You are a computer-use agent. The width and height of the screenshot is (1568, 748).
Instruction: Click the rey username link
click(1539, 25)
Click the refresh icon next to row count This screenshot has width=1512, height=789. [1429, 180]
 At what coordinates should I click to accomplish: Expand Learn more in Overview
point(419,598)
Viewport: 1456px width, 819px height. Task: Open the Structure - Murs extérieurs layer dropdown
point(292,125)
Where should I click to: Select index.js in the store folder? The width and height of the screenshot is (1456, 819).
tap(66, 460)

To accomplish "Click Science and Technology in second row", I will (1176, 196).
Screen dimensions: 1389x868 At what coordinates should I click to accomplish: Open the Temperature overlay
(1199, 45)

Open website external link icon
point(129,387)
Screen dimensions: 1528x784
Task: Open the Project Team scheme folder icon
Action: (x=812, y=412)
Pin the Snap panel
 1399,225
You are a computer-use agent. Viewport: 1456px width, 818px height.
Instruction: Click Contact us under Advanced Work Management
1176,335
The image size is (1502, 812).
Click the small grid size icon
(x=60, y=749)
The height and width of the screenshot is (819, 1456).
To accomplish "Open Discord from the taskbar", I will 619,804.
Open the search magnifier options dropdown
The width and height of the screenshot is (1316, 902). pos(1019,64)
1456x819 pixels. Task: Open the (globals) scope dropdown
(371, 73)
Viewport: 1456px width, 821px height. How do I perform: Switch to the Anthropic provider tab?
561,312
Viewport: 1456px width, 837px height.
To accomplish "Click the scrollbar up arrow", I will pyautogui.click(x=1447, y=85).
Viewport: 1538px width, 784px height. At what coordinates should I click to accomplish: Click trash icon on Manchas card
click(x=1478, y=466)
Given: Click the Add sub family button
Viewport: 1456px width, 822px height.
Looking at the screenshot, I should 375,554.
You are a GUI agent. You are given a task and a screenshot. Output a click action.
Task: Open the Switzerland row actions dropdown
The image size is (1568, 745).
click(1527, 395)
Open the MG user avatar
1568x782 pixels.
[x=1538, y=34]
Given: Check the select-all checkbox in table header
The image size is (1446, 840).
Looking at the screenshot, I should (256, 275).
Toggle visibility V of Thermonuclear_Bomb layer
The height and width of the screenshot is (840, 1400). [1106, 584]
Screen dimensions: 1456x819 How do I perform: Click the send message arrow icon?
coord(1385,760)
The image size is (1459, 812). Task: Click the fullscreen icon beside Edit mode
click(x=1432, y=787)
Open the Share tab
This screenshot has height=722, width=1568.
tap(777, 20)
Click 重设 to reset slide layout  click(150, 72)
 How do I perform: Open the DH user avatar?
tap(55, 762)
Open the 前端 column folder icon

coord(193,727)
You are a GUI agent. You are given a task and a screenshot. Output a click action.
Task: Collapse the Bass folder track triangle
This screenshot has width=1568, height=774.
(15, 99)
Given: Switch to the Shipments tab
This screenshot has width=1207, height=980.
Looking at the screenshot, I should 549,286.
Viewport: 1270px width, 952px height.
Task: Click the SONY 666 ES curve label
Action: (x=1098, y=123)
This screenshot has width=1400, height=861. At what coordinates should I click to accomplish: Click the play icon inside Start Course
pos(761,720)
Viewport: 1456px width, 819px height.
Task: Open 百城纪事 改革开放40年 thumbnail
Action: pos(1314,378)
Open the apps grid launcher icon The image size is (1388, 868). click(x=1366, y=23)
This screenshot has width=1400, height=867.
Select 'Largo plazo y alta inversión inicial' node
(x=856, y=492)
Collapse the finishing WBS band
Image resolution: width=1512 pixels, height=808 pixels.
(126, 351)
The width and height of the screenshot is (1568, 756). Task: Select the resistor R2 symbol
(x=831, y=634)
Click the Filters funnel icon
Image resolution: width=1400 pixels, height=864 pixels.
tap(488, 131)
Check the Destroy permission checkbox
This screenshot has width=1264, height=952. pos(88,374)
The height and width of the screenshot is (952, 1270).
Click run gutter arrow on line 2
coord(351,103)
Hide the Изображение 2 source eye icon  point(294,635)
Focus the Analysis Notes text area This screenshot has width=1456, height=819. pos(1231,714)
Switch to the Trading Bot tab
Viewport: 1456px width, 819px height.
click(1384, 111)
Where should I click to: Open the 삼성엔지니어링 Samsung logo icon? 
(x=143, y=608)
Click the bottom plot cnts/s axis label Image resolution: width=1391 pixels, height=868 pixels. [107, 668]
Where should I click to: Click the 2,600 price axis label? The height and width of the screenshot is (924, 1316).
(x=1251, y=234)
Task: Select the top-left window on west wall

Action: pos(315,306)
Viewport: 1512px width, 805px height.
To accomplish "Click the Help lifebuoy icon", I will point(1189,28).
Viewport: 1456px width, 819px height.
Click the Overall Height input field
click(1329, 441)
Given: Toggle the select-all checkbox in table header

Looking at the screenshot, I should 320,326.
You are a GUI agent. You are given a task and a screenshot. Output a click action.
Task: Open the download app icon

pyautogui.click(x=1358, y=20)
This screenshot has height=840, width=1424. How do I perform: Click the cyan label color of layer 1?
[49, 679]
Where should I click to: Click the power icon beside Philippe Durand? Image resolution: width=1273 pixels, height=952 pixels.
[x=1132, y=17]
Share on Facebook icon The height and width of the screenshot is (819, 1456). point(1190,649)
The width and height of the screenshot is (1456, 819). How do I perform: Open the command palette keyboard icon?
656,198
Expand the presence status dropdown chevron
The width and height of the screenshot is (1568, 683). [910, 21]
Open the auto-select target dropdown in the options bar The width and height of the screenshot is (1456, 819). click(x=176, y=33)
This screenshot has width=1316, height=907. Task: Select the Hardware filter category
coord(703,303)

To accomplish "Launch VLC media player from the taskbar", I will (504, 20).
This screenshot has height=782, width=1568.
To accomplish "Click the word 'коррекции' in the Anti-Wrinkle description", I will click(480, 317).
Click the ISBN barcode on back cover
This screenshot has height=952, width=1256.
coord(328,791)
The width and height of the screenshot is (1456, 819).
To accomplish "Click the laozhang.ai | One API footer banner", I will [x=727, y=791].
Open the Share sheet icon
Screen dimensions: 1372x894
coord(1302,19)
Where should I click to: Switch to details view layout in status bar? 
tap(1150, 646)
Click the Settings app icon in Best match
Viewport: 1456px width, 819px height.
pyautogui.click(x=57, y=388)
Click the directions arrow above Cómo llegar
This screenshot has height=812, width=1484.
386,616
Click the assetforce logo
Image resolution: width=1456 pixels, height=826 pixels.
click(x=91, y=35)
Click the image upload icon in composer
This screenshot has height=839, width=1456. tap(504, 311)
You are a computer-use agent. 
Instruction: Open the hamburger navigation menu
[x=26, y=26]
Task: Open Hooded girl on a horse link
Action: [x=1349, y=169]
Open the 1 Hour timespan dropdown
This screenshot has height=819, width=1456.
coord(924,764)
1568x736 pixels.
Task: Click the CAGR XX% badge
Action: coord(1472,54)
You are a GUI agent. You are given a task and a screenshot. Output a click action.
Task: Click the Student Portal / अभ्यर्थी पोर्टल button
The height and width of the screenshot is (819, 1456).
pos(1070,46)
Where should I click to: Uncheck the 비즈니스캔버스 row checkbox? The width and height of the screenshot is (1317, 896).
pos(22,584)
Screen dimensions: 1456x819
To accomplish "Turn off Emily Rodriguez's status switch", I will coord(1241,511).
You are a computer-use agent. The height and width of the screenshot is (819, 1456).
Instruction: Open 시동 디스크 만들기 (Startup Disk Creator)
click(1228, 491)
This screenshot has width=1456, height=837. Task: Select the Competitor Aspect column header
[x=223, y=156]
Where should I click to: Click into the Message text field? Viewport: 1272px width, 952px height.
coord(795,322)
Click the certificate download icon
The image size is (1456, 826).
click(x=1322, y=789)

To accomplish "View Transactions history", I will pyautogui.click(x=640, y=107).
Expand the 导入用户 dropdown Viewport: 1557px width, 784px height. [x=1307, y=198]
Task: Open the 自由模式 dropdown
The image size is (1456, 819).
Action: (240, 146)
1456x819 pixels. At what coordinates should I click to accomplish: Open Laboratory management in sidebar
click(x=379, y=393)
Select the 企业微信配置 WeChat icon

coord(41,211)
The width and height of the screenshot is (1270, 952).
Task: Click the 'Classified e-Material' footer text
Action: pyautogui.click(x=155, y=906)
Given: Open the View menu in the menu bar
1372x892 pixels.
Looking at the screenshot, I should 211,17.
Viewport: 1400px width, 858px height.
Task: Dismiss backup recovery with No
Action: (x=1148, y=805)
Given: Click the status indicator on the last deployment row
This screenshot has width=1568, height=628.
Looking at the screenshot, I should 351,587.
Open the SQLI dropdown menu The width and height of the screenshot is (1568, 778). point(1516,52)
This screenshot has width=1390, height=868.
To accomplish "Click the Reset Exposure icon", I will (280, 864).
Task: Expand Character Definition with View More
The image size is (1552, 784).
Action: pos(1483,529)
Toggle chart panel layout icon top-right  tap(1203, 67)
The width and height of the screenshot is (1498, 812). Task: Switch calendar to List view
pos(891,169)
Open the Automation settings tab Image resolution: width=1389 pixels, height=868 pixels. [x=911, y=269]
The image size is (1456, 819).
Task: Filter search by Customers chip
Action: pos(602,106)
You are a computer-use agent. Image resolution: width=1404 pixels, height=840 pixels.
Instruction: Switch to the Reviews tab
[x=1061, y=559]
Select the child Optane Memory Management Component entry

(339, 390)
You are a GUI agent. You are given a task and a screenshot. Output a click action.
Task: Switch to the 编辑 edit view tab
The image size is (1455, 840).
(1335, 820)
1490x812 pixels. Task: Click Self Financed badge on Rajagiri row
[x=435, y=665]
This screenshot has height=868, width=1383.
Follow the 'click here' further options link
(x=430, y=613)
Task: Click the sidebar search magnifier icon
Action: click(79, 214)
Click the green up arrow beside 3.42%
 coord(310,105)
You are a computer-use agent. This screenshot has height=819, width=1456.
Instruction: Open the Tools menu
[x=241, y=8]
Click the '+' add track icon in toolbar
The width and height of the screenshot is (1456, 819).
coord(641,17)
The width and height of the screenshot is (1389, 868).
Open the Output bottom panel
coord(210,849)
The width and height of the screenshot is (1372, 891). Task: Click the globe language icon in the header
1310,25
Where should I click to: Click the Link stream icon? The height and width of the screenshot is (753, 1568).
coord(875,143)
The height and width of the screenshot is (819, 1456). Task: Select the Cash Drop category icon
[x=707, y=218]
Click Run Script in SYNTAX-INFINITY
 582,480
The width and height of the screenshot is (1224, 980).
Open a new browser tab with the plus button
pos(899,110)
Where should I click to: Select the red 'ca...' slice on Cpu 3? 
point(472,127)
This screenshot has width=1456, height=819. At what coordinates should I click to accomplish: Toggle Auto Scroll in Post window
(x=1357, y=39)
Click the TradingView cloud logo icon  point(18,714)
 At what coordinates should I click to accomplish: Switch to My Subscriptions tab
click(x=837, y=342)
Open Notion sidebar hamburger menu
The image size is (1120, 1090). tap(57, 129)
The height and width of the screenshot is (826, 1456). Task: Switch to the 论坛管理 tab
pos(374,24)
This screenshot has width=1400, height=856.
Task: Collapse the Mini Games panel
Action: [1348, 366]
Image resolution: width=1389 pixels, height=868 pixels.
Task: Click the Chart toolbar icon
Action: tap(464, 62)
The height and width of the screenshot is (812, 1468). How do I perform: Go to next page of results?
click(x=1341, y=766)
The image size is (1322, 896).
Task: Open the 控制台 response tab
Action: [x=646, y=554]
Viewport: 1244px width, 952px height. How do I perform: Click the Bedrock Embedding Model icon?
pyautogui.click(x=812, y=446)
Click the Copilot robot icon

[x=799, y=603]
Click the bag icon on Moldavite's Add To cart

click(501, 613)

**Exercise description**
Give back the listing exactly, please, from its first line to the line containing "Click the refresh", inclusive, and nothing past that line.

**Answer box**
You are a computer-use agent. The width and height of the screenshot is (1568, 748).
Instruction: Click the rey username link
click(1539, 25)
Click the refresh icon next to row count This screenshot has width=1512, height=789. [1429, 180]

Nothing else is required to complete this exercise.